The CFA-NPs are smaller than the size of the skin pores, when CFA-NPs nanomaterials are applied topically to the skin, they must be able to penetrate through the viable epidermal layers and epidermal-dermal junction (basement membrane) to gain access to the capillaries within the papillary layer of the dermis in order to get into the systemic circulation [7]. There is only few information regarding dermally induced NPs toxicity but no literature pertaining to the absorption of CFA-NPs through skin. CFA-NPs have several toxic elemental compositions present in it. Due to the possibility of chemical interactions between the elements, the effects of dermal application of NPs with other NPs are largely unknown. The estimated risk of two or more metal particles is not a simple additive process. Particle surface plays a critical role in toxicity as it makes contact with cells and biological organs. The presence of transition metals [14] on nanoparticles surfaces leads to the generation of ROS and the induction of inflammation in cells [15], reported that the spherical shaped particles with diameter between 750 nm and 6 microns penetrate through the hair follicles of the skin with maximum penetration depth of more than 2.4 mm. NPs can also penetrate through the skin when the skin is flexed. Broken skin facilitates the entry of a wide range of larger particles around 500 nm to 7 nm in diameter [5]. The mechanical deformation is capable of transporting particles through the stratum corneum and into the epidermis and dermis. The dermis has a rich supply of blood and macrophages, lymph vessels, dendritic cells and nerve endings [5]. Therefore, the NPs that penetrate through the stratum corneum and into the epidermis and dermis are potentially available for recognition by the immune system.
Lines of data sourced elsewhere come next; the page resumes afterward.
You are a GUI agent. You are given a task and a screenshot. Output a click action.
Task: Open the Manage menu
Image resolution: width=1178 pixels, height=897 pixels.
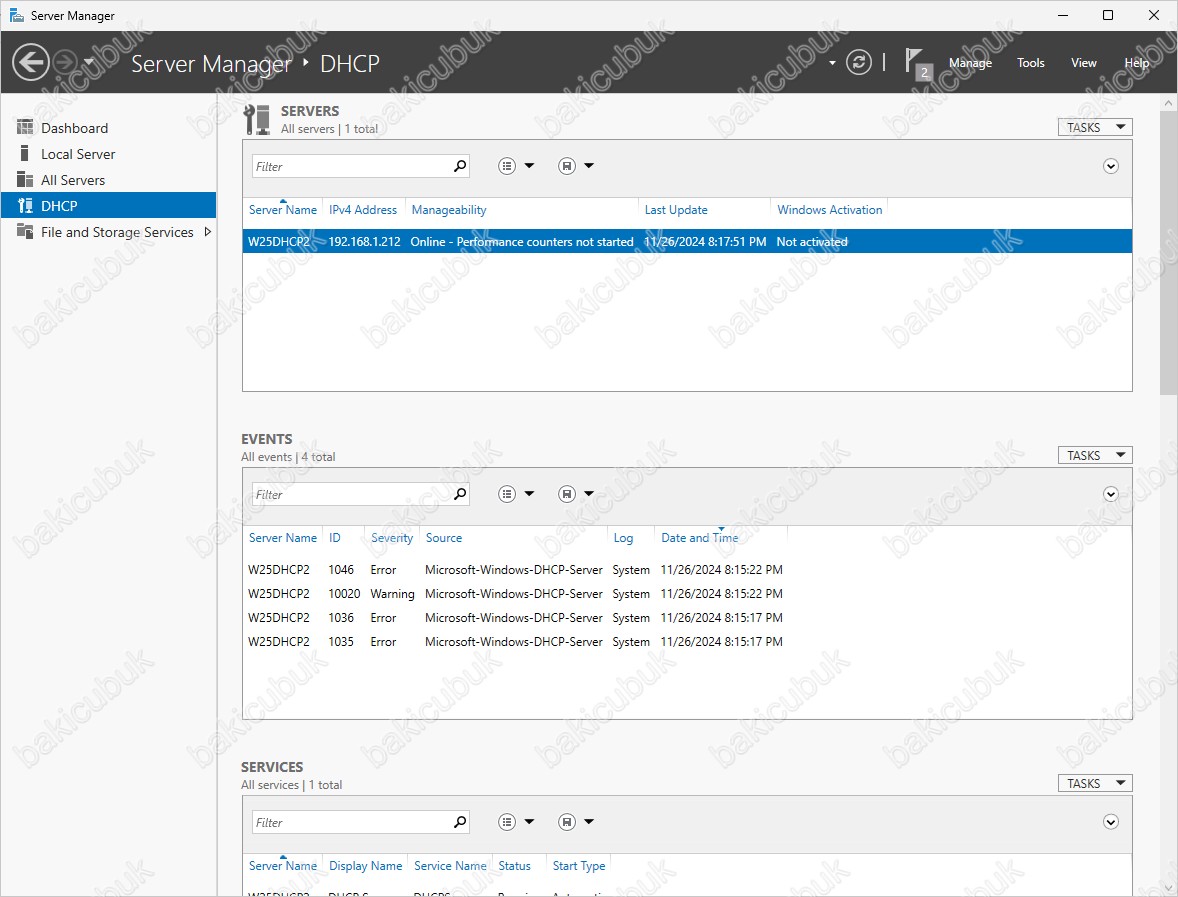pos(970,63)
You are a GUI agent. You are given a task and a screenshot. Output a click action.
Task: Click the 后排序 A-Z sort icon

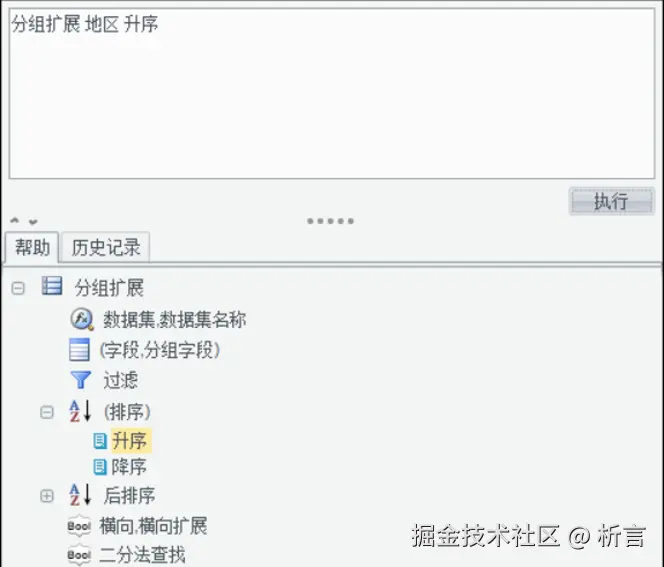tap(80, 494)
Tinkle et al. (2003) [16] provides compelling evidence that NPs could penetrate the skin in demonstrating epidermal and dermal penetration by fluorescent microspheres (0.5-1.0 µm) in human skin in an in vitro flexed skin model.

CONCLUSION

Acute dermal treatment with various concentrations of CFA-NPs from coal-fired power plants may induce mild to significant dose-dependent pathological changes in all the observed biological organs. The LD50 value for acute dermal toxicity of CFA-NPs was greater than 2000 mg/kg bw. The CFA-NPs treated animals did not show any abnormal clinical changes or mortality in treated groups. Single exposure to various concentrations of CFA-NPs in rats showed an increased susceptibility to infection in all the organs. Especially, more histological damage was observed on skin tissue; it is due to route of direct exposure to CFA-NPs. Thus, single to CFA-NPs could cause skin inflammation in a matter of minutes or hours. Therefore prolonged exposure to CFA-NPs may cause serious damages to the peoples in the working environment and also to the peoples living close to the Coal fired power plants. Hence, long term exposure studies are warranted in the future.